Judging the diverse categories of the Great Taste Awards certainly requires an iron-clad stomach (Diane's roster for the afternoon included 10 hot chutneys, 10 types of coated nuts and 10 milk chocolates), but it's astonishing how judges can keep nibbling at the best of the entries.

In the end, the lime pickle took a bronze award while golds went to caramelised shallots from Mrs Pook's Kitchen and mostarda di voghera from Giudetti Fine Foods. But don't be surprised if you can't find these items on the aisles of your local supermarket. The vast majority of products entered into the Great Taste Awards, organised by the Guild of Fine Food Retailers (GFFR), are exclusive to the independent trade and the competition is speedily growing in esteem because of it.

Diane, who is co-owner of the prestigious west London delicatessen Mortimer & Bennett as well as a committee member of the GFFR, highlights the frustration many independent retailers feel with food importers and manufacturers. Having promoted an exciting new line to their opinion-forming, foodie customers for a year or so, the deli's supplier achieves a supermarket listing and stocks for the deli dry up.
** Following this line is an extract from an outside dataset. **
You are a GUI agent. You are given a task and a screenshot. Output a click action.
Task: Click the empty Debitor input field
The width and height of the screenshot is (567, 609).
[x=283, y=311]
Like many innovative retailers, she is fed up to her discerning molars of being imitated by supermarkets. Only this week Diane Bennett threw out a group from one major multiple who wanted to photograph Mortimer & Bennett's shelving in order to show how they could improve their own stores' merchandising.
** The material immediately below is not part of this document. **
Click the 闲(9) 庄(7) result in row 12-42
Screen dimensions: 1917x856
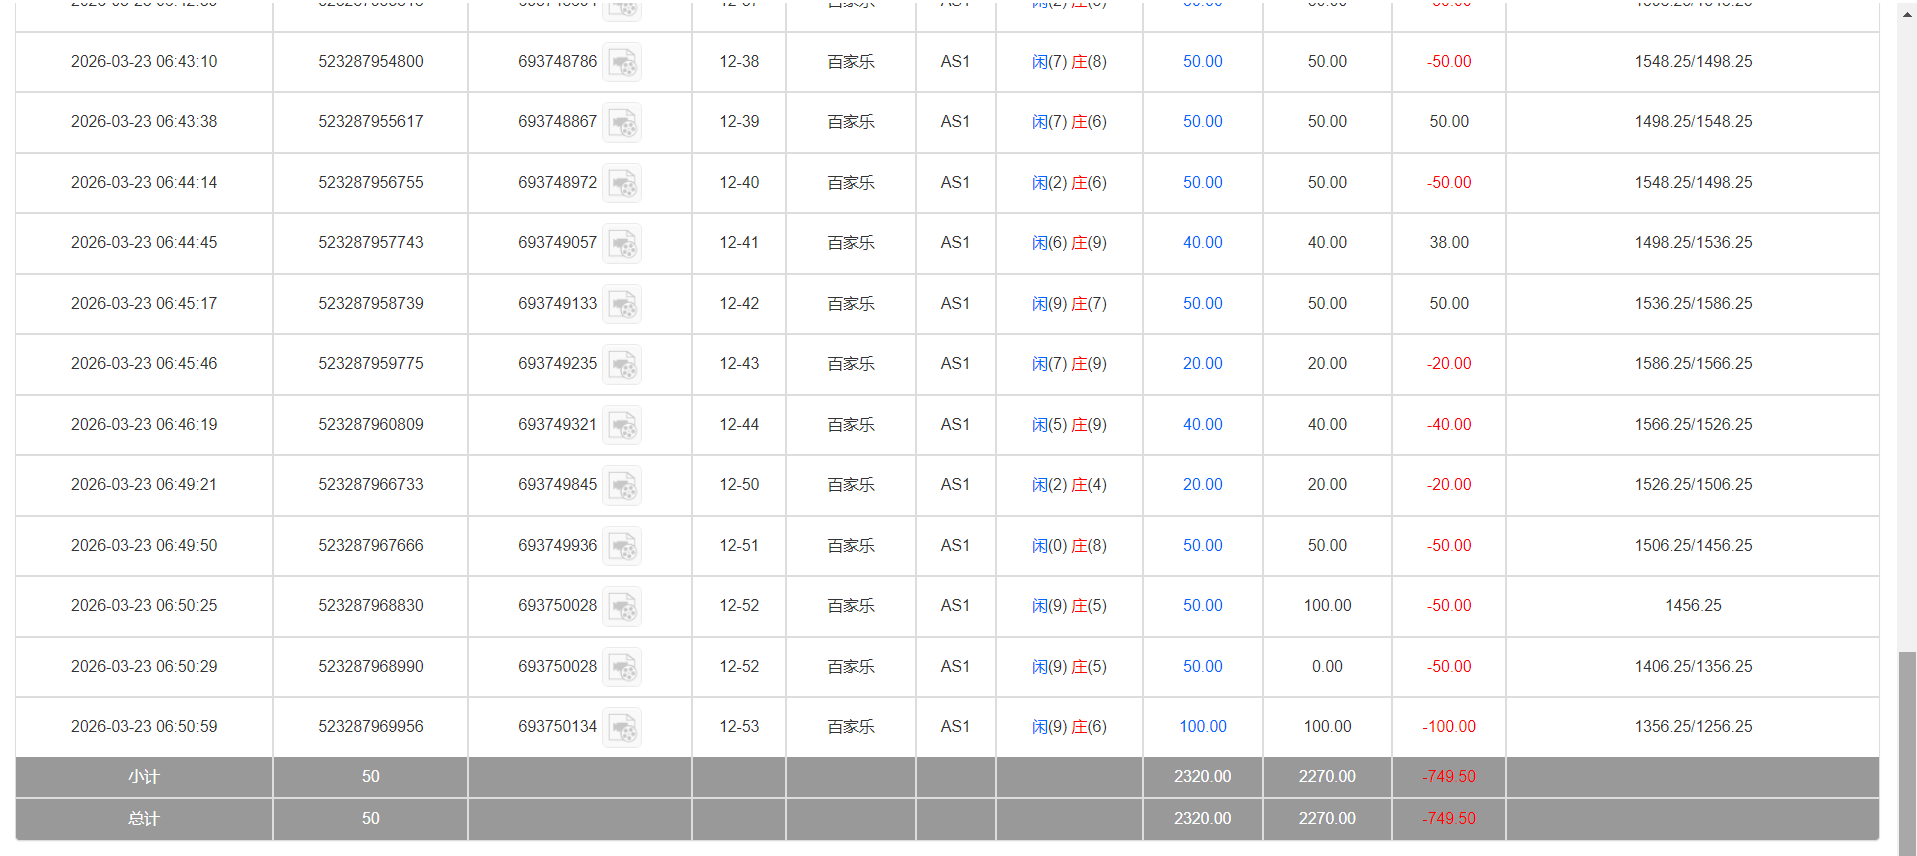1069,304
The Great Taste Awards has grown enormously since its 1994 début, when the organisers realised that so many esteemed brands were missing from the competition that they went out and bought them so judges could conduct a credible survey. Now Bob Farrand, the director of the Guild of Fine Food Retailers, shakes his head in bemusement at this year's 1,875 entries in 105 classes, some of which were so large that they had to be broken into two, demanding 160 categories overall and 100 judges assessing products in four sessions over two days. It is indeed an organisational nightmare, and one requiring full commitment from the judges.

So why do it?

Bob recalls: "A lot of artisan food producers can't afford fancy packaging and marketing programmes. I wanted an award scheme based on the question every human being asks about food: 'What does it taste like?' – and then to discover which is the best."
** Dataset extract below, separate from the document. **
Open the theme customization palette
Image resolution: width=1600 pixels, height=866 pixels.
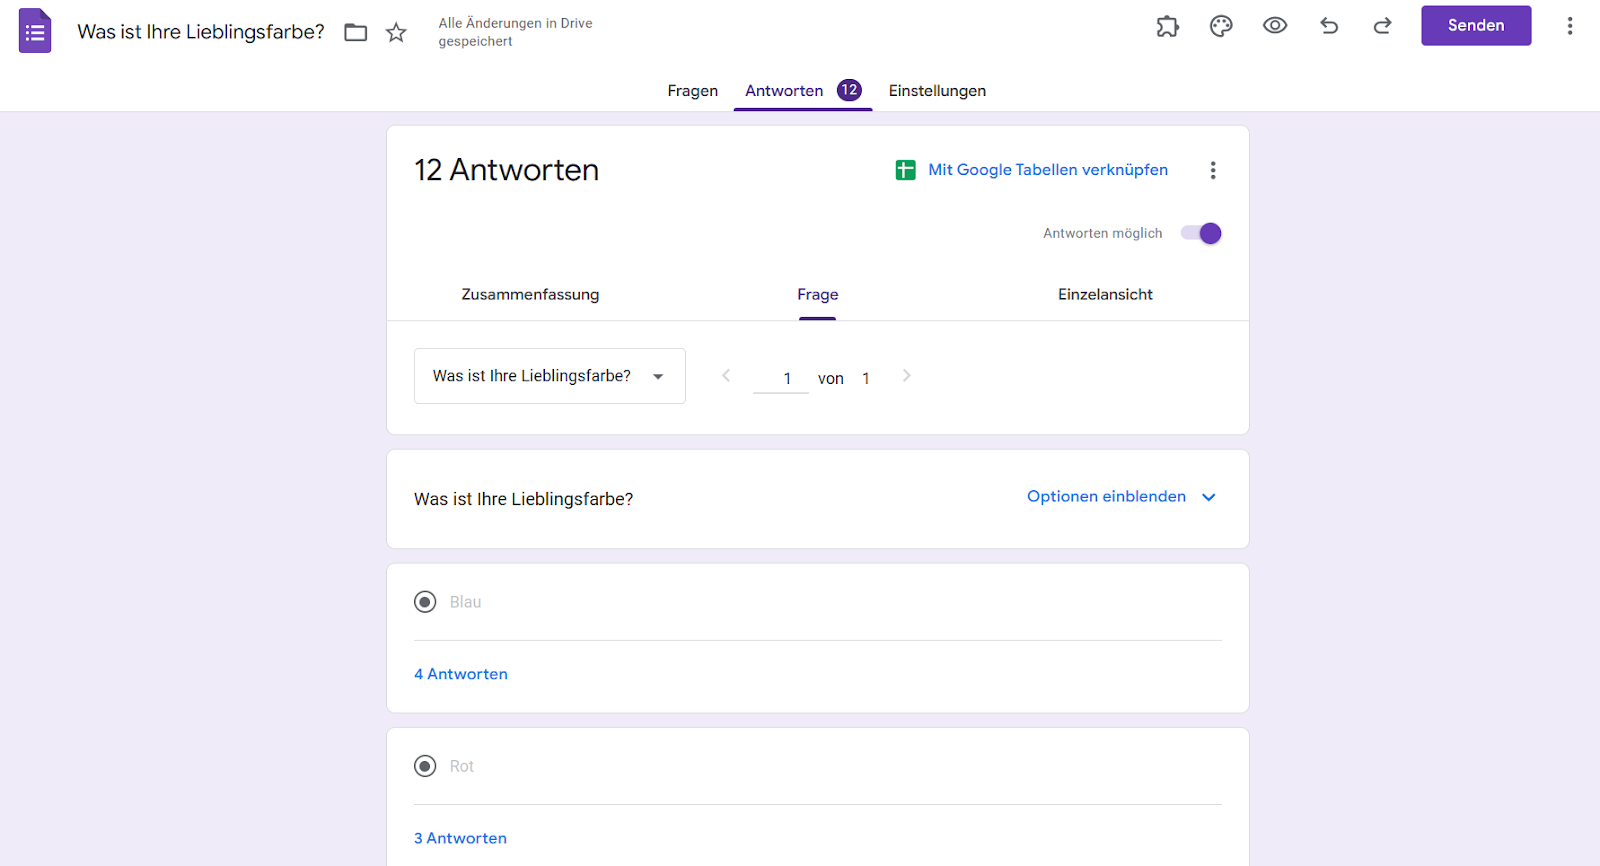coord(1221,26)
The judging is always conducted as a blind tasting. "The beauty of it," says Bob, "is that it takes away people's preconceived ideas. As with any competition, there are some judges who could be considered to be pro-supermarket lines, and others who refuse to believe a food is good unless it's produced by one person working at a kitchen table. Blind tasting really sorts the wheat from the chaff."

Occasionally it proves that good brands are available in supermarkets – this year, for instance, Duchy Originals performed well, as did Bonne Maman, the popular French jam. But as Bob points out, while you may find Bonne Maman's apricot jam in Tesco or Sainsbury's, the gold-award-winning cherry and kirsch jam is a line currently available only in independent stores. Diane Bennett admits that there is a select band of speciality "über-products" that earn their shelf space no matter who else stocks them – Wheat Wafers is one – but as far as she is concerned, a successful future for the independent trade relies on small suppliers working closely with small retailers.

"It is difficult for suppliers to expand their business relying solely on the upmarket independent trade, which is obviously not large. But a fast-growing band of suppliers is exclusively committed to the independent trade because they have experienced how fickle supermarkets can be." Furthermore, she adds, supermarkets may try out some trendy lines, which staff in the stores don't know what to do with or where to find. "We had a customer in here just the other day buying Argan oil from Morocco," says Diane. "It is theoretically available in Sainsbury's, but when she went in there to buy it the staff told her they'd never heard of it."

Mike Cook of The Foodfinders, which supplies Bonne Maman and other products to the independent trade, ran an independent store himself for six years. He believes that this is why the speciality fine-food trade can prosper alongside supermarket chains. "Any consumer who wants to understand food better needs the help of retailers who know their stuff. As a fine-food retailer, you're a source of inspiration and information – a public service to make food interesting."